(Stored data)
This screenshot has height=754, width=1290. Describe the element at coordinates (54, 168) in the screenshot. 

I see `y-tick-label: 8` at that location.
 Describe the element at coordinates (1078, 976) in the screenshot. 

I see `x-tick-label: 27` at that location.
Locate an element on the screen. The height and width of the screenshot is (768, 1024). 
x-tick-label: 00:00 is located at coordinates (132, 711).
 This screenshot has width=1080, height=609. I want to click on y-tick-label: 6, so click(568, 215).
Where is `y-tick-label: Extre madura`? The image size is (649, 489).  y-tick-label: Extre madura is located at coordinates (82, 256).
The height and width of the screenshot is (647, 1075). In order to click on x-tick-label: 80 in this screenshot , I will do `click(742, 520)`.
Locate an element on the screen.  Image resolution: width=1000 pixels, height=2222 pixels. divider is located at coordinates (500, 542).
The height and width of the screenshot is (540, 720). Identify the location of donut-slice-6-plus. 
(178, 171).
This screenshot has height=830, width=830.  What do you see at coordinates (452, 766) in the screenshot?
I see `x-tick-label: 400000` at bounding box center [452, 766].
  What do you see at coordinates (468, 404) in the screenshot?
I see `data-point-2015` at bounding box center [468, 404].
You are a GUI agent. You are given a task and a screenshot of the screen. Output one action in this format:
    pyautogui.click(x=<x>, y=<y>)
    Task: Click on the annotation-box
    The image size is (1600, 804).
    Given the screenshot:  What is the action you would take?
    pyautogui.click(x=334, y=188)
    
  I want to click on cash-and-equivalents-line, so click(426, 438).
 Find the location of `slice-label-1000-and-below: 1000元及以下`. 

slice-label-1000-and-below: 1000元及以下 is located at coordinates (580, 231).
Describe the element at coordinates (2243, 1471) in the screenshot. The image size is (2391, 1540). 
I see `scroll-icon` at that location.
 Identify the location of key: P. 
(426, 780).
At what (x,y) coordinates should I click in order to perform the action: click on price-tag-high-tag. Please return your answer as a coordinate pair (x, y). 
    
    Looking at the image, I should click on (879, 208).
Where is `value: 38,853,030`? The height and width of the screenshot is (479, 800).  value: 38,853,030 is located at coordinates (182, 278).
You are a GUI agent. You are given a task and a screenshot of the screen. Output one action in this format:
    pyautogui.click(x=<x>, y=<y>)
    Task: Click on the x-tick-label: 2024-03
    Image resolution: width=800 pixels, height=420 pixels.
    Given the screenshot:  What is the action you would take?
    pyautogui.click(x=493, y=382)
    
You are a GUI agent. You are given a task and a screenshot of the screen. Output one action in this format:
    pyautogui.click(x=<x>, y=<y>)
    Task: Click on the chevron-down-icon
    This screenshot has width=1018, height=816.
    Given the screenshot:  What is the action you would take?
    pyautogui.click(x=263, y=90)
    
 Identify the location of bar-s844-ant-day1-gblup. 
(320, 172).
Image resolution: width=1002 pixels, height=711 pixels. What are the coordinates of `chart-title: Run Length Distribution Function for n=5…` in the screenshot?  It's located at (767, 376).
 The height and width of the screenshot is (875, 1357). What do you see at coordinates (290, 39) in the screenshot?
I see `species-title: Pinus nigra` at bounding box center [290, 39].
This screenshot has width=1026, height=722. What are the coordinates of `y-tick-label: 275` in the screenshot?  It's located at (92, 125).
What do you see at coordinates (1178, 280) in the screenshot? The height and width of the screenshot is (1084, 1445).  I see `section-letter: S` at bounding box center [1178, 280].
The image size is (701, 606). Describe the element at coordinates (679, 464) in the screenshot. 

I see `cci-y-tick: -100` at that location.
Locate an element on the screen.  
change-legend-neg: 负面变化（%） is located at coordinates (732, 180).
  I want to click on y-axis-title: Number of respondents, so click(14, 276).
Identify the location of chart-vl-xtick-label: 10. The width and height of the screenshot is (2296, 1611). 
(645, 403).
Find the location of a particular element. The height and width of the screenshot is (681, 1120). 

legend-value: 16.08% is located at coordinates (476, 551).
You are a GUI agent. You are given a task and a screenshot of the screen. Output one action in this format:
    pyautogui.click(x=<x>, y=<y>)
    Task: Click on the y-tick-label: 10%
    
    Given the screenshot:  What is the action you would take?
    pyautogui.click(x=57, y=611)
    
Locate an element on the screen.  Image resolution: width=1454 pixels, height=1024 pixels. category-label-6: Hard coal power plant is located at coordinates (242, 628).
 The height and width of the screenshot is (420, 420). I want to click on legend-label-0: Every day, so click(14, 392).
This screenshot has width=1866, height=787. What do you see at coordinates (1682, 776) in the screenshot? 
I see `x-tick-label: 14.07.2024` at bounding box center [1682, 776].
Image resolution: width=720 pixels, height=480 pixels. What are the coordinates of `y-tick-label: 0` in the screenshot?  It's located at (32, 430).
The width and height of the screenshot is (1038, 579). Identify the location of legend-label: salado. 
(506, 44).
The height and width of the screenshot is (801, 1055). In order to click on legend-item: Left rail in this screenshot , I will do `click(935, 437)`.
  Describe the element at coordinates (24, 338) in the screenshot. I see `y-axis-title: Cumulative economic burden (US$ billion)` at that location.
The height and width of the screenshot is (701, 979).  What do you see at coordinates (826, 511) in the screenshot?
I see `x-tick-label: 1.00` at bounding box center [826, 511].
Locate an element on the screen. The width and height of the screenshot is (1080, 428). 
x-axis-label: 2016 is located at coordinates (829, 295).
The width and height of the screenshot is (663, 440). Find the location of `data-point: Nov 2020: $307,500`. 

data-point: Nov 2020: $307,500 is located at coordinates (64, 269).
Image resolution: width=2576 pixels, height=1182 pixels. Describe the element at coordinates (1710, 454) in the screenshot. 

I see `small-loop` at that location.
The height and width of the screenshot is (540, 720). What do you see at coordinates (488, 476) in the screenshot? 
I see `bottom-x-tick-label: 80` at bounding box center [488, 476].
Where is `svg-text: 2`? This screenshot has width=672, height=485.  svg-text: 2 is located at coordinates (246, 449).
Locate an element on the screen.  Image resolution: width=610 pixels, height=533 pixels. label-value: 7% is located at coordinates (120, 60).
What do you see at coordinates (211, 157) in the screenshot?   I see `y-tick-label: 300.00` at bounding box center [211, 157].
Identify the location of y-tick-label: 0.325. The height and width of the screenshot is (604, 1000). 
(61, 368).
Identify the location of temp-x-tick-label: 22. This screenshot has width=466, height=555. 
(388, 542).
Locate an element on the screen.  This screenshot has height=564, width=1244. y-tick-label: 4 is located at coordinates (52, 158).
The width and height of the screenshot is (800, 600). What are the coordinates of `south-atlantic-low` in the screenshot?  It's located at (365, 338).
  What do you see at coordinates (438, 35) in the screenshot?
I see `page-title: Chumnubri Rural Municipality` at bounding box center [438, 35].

*Work to complete*: Reproduce the lines between the one holding "The height and width of the screenshot is (540, 720). What" and the one holding "center [488, 476].", inclusive, switching "screenshot" to "image" and leaving everything else unchanged.

*Task output*:
The height and width of the image is (540, 720). What do you see at coordinates (488, 476) in the image? 
I see `bottom-x-tick-label: 80` at bounding box center [488, 476].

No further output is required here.